Je suis – au grand dam de mon porte-monnaie – fan de Tipeee, cette plate-forme de financement participatif. Le principe est simple : on soutient un projet qui nous intéresse, en donnant une certaine somme d'argent, en échange de laquelle on obtient une création exclusive : une bd, un jeu de société, etc. L'an dernier, on a même vu apparaître une cagnotte servant à soutenir les grévistes de la SNCF ! Ces financements participatifs se multiplient, avec des plateformes dédiées : Kickstarter, Leetchi, Ululé, etc. Une forme économique typiquement contemporaine, permise par internet et les réseaux sociaux ? Pas si sûr.
L'argent des croisés
1187 est une année assez difficile pour les Occidentaux : en Orient, Salah ad-Din (Saladin) vient de reprendre Jérusalem, capitale du royaume de Jérusalem et, accessoirement, Ville sainte.
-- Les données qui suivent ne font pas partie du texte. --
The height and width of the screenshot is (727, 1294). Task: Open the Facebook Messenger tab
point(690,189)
Le nouveau pape (l'ancien est mort pendant l'été : année pourrie, on a dit) entreprend aussitôt d'organiser une croisade pour reprendre la ville. Sa cible privilégiée ? Les grands monarques du temps, en particulier le très riche roi d'Angleterre Henry II et le jeune roi de France Philippe Auguste.
Seulement, une croisade coûte cher. Très cher, même : il faut équiper des centaines d'hommes d'armes, payer leur solde, prévoir leur nourriture, des chevaux de remplacement, louer des navires, etc. Or les rois médiévaux sont en permanence désargentés.
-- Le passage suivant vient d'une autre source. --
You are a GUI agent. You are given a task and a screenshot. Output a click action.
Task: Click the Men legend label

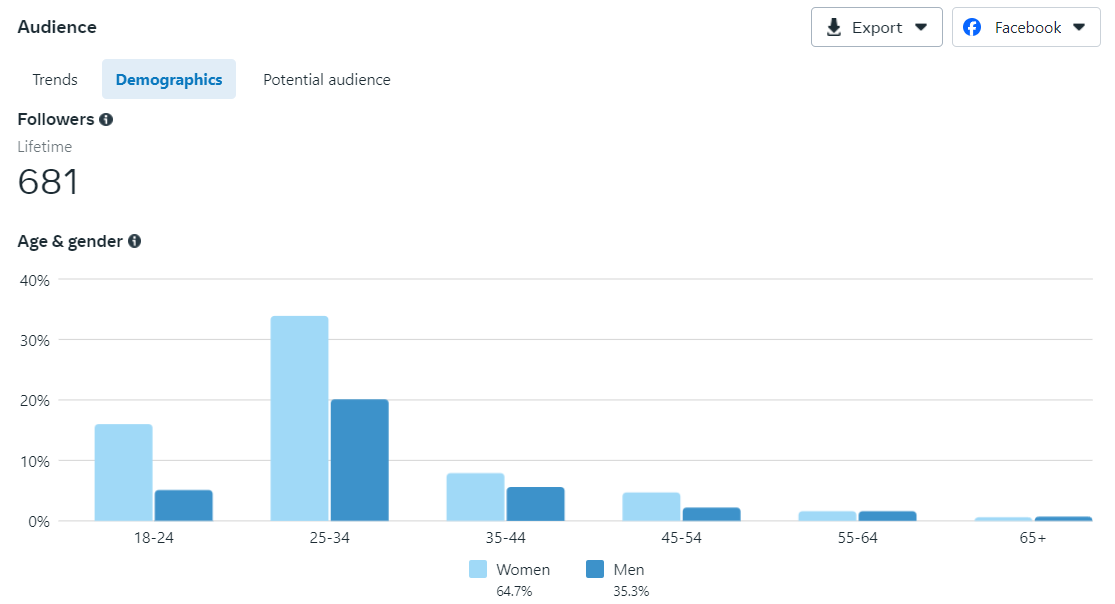(629, 570)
Les rois mettent alors en place des stratégies de financement : Henry II par exemple envoie chaque année un peu d'argent à Jérusalem, confié à la garde des Templiers. Comme ça, quand il ira finalement en croisade comme il l'a promis depuis des années, il aura un petit trésor personnel sous la main ! Bon calcul… mais en 1187 le roi de Jérusalem, dans un contexte de crise, utilise ce trésor pour payer ses propres soldats. Pas cool, me direz-vous, et Guy de Lusignan en a bien conscience : pour se rattraper, il fait marcher ses soldats sous un drapeau anglais – après tout, c'est Henry qui les paye… Le geste est beau, mais il n'en reste pas moins que les économies patiemment constituées par le roi anglais disparaissent en une seconde.
La dîme saladine
En 1188, les choses pressent : le pape exige que la croisade ait lieu maintenant, tout de suite. Les rois mettent alors en place un nouvel impôt, équivalant à 10 % de la valeur des biens meubles et des revenus, qui reposera sur tout le monde (laïcs et clercs, alors que ceux-ci sont normalement exemptés des taxes royales). Explicitement fait pour financer la croisade, il reçoit donc le surnom de « dîme saladine ».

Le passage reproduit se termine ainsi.